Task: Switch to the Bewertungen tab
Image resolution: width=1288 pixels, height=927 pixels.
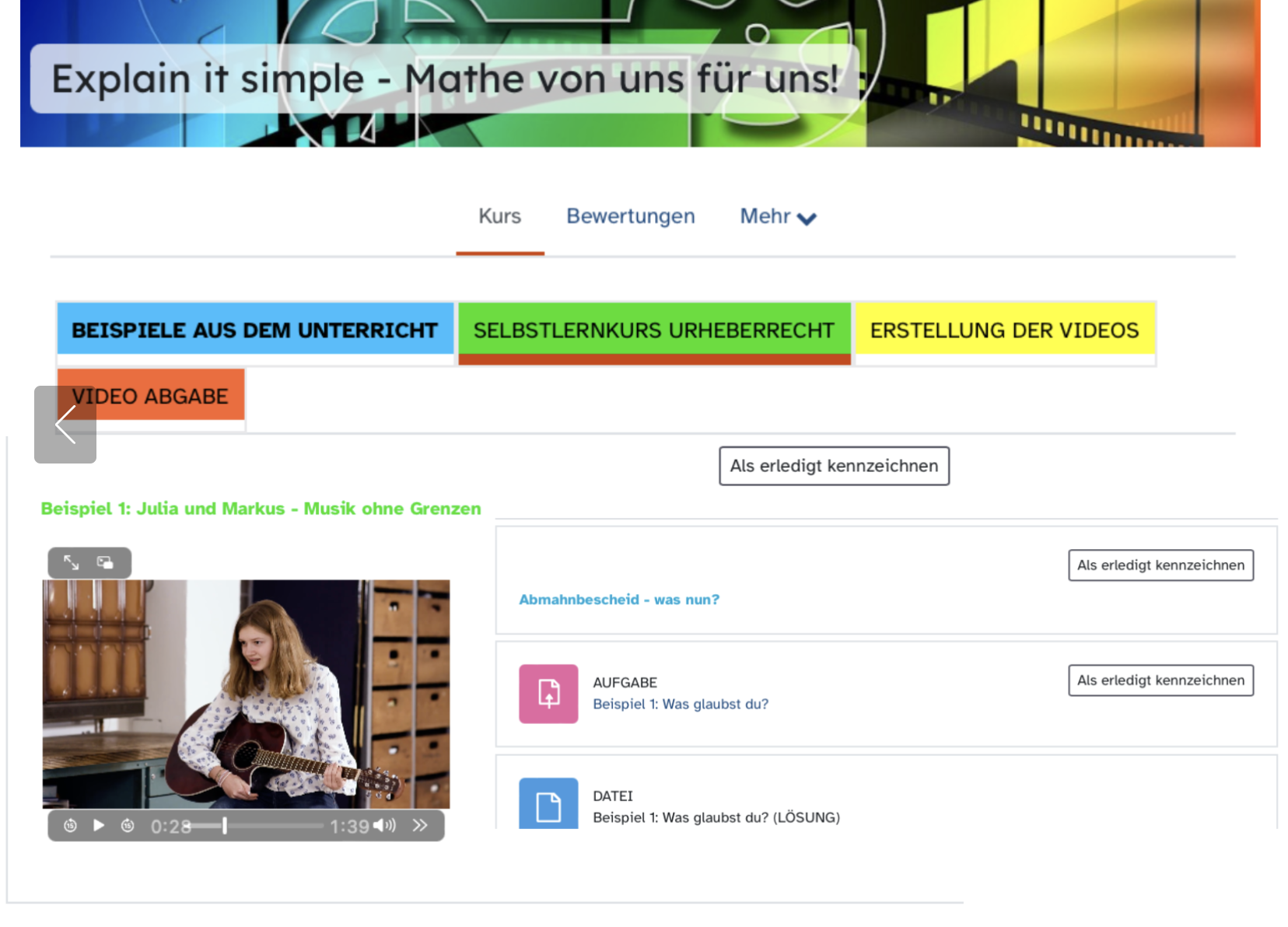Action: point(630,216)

☆ ☆ ☆ ☆ ☆ ☆ ☆

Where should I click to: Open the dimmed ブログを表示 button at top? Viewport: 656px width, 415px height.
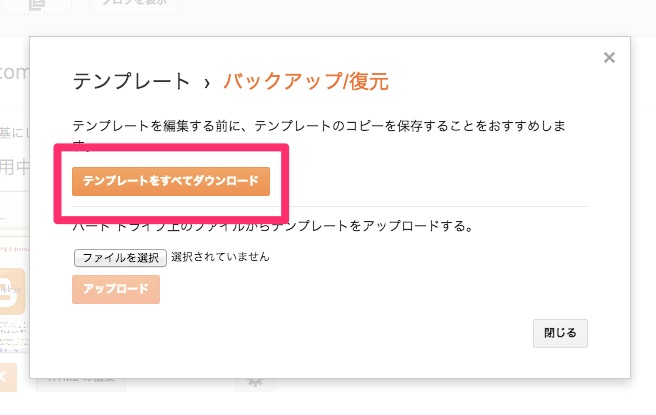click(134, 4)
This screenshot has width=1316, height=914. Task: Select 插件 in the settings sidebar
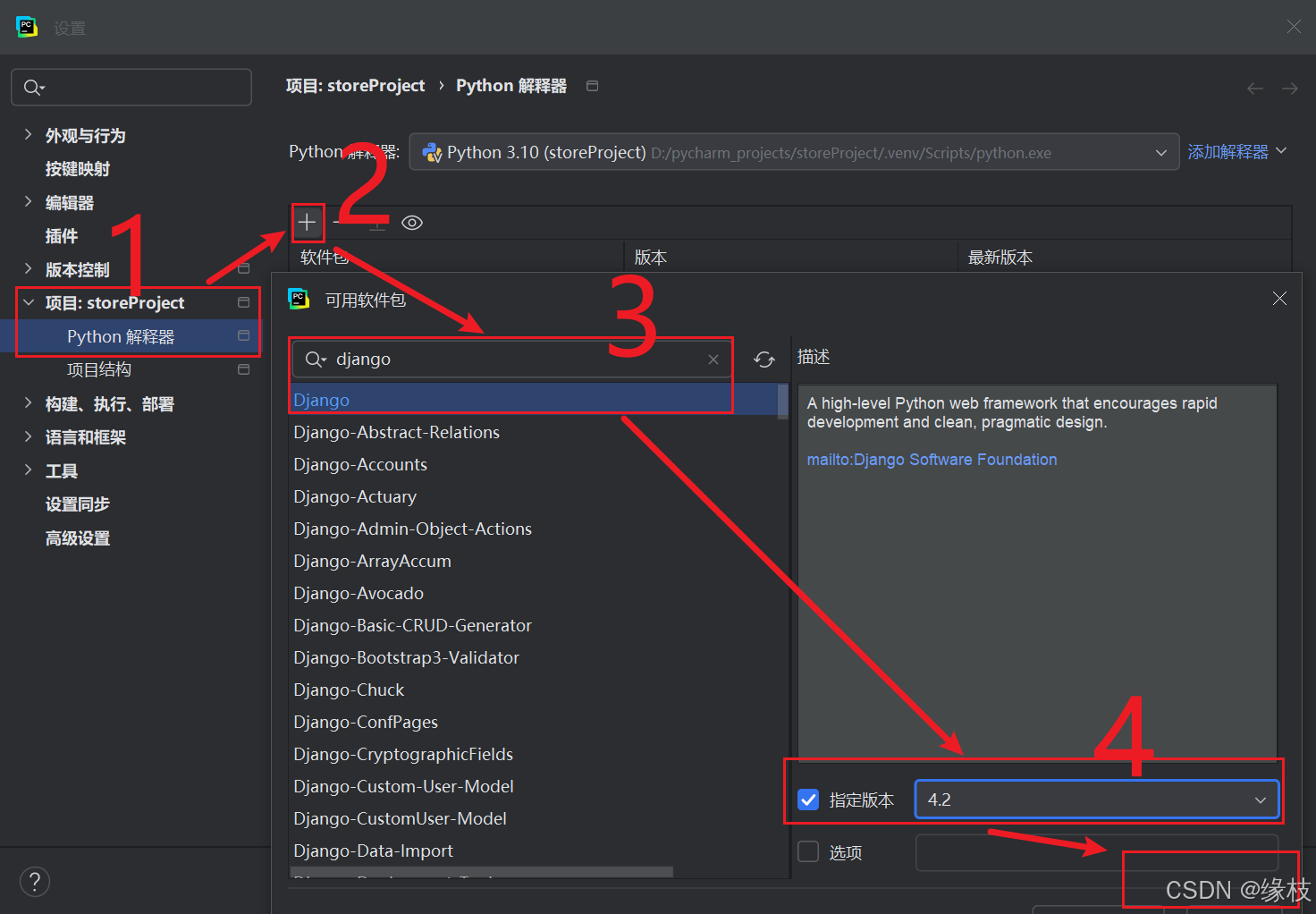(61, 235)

☆ ☆ ☆ ☆ ☆ ☆ ☆

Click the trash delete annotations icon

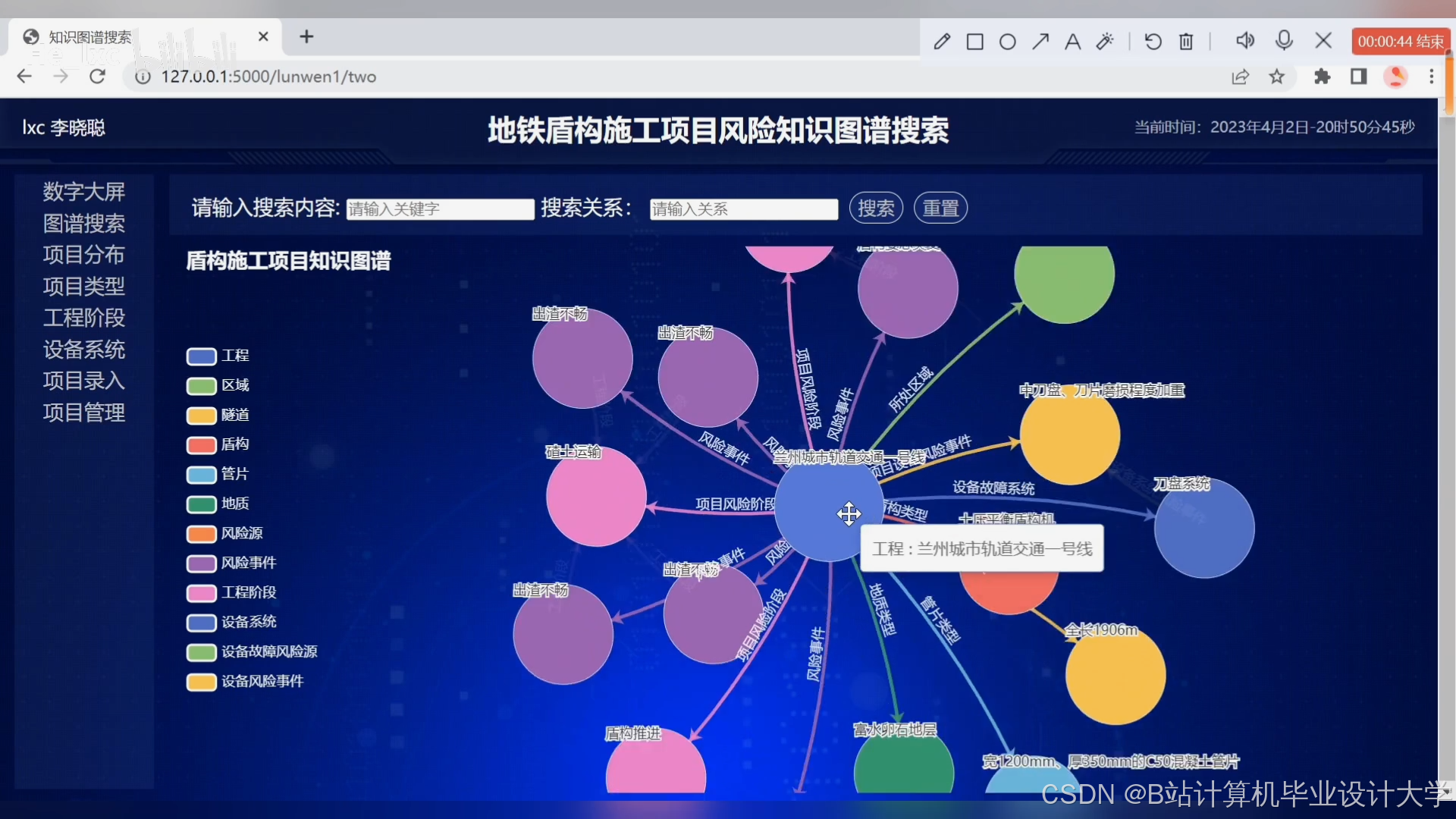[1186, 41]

☆ ☆ ☆ ☆ ☆ ☆ ☆

- Requirements -
Please copy the records word for word, starting with the line containing "Task: Switch to the Bewertungen tab" and going on through the line containing "Action: point(630,216)". Leave out the pictures.

- Final result -
Task: Switch to the Bewertungen tab
Image resolution: width=1288 pixels, height=927 pixels.
Action: point(630,216)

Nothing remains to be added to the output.